-- BEGIN --

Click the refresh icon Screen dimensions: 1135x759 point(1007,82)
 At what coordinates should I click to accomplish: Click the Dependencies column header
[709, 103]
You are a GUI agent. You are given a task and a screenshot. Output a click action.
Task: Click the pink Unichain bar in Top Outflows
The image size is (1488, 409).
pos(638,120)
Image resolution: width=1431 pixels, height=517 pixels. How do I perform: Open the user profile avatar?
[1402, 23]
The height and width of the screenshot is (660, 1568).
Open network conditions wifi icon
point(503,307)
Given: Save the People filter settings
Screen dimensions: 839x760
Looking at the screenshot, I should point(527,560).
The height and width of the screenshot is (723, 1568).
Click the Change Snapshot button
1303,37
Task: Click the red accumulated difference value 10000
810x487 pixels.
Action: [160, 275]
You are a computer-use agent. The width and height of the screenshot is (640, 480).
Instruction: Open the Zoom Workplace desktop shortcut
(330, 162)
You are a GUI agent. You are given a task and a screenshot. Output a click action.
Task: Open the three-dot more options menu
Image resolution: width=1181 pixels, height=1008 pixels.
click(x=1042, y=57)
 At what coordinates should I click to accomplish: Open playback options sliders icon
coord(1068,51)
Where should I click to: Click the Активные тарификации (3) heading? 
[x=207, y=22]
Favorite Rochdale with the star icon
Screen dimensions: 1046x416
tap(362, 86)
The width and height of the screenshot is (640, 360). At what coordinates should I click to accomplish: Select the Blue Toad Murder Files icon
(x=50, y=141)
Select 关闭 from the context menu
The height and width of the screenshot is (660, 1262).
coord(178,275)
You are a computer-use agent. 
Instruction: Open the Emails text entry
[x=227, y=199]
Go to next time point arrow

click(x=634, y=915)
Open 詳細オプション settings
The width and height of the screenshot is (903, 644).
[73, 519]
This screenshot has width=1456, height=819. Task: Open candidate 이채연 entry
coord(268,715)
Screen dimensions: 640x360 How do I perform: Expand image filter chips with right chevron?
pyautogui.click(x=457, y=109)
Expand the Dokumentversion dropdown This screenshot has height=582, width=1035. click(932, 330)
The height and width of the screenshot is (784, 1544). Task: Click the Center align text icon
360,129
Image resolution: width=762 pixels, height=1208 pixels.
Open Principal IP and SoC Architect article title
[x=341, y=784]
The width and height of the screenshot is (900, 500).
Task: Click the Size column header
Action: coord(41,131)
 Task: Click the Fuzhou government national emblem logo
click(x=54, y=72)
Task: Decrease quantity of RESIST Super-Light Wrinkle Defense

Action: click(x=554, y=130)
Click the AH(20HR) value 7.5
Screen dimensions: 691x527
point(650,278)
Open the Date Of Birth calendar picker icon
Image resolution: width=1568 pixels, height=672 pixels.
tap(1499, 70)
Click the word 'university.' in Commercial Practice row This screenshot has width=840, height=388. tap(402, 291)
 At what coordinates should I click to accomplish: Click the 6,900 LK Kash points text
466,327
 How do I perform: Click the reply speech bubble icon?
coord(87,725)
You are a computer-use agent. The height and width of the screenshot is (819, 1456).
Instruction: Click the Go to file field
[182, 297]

-- END --

## AIM OF THE TASK
Rewrite all of the records above, replacing every "Instruction" with "Goal" and leaving everything else unchanged.

## FINISHED ANSWER
Click the refresh icon Screen dimensions: 1135x759 point(1007,82)
 At what coordinates should I click to accomplish: Click the Dependencies column header
[709, 103]
You are a GUI agent. You are given a task and a screenshot. Output a click action.
Task: Click the pink Unichain bar in Top Outflows
The image size is (1488, 409).
pos(638,120)
Image resolution: width=1431 pixels, height=517 pixels. How do I perform: Open the user profile avatar?
[1402, 23]
The height and width of the screenshot is (660, 1568).
Open network conditions wifi icon
point(503,307)
Given: Save the People filter settings
Screen dimensions: 839x760
Looking at the screenshot, I should point(527,560).
The height and width of the screenshot is (723, 1568).
Click the Change Snapshot button
1303,37
Task: Click the red accumulated difference value 10000
810x487 pixels.
Action: [160, 275]
You are a computer-use agent. The width and height of the screenshot is (640, 480).
Goal: Open the Zoom Workplace desktop shortcut
(330, 162)
You are a GUI agent. You are given a task and a screenshot. Output a click action.
Task: Open the three-dot more options menu
Image resolution: width=1181 pixels, height=1008 pixels.
click(x=1042, y=57)
 At what coordinates should I click to accomplish: Open playback options sliders icon
coord(1068,51)
Where should I click to: Click the Активные тарификации (3) heading? 
[x=207, y=22]
Favorite Rochdale with the star icon
Screen dimensions: 1046x416
tap(362, 86)
The width and height of the screenshot is (640, 360). At what coordinates should I click to accomplish: Select the Blue Toad Murder Files icon
(x=50, y=141)
Select 关闭 from the context menu
The height and width of the screenshot is (660, 1262).
coord(178,275)
You are a computer-use agent. 
Goal: Open the Emails text entry
[x=227, y=199]
Go to next time point arrow

click(x=634, y=915)
Open 詳細オプション settings
The width and height of the screenshot is (903, 644).
[73, 519]
This screenshot has width=1456, height=819. Task: Open candidate 이채연 entry
coord(268,715)
Screen dimensions: 640x360 How do I perform: Expand image filter chips with right chevron?
pyautogui.click(x=457, y=109)
Expand the Dokumentversion dropdown This screenshot has height=582, width=1035. click(932, 330)
The height and width of the screenshot is (784, 1544). Task: Click the Center align text icon
360,129
Image resolution: width=762 pixels, height=1208 pixels.
Open Principal IP and SoC Architect article title
[x=341, y=784]
The width and height of the screenshot is (900, 500).
Task: Click the Size column header
Action: coord(41,131)
 Task: Click the Fuzhou government national emblem logo
click(x=54, y=72)
Task: Decrease quantity of RESIST Super-Light Wrinkle Defense

Action: click(x=554, y=130)
Click the AH(20HR) value 7.5
Screen dimensions: 691x527
point(650,278)
Open the Date Of Birth calendar picker icon
Image resolution: width=1568 pixels, height=672 pixels.
tap(1499, 70)
Click the word 'university.' in Commercial Practice row This screenshot has width=840, height=388. tap(402, 291)
 At what coordinates should I click to accomplish: Click the 6,900 LK Kash points text
466,327
 How do I perform: Click the reply speech bubble icon?
coord(87,725)
You are a computer-use agent. The height and width of the screenshot is (819, 1456).
Goal: Click the Go to file field
[182, 297]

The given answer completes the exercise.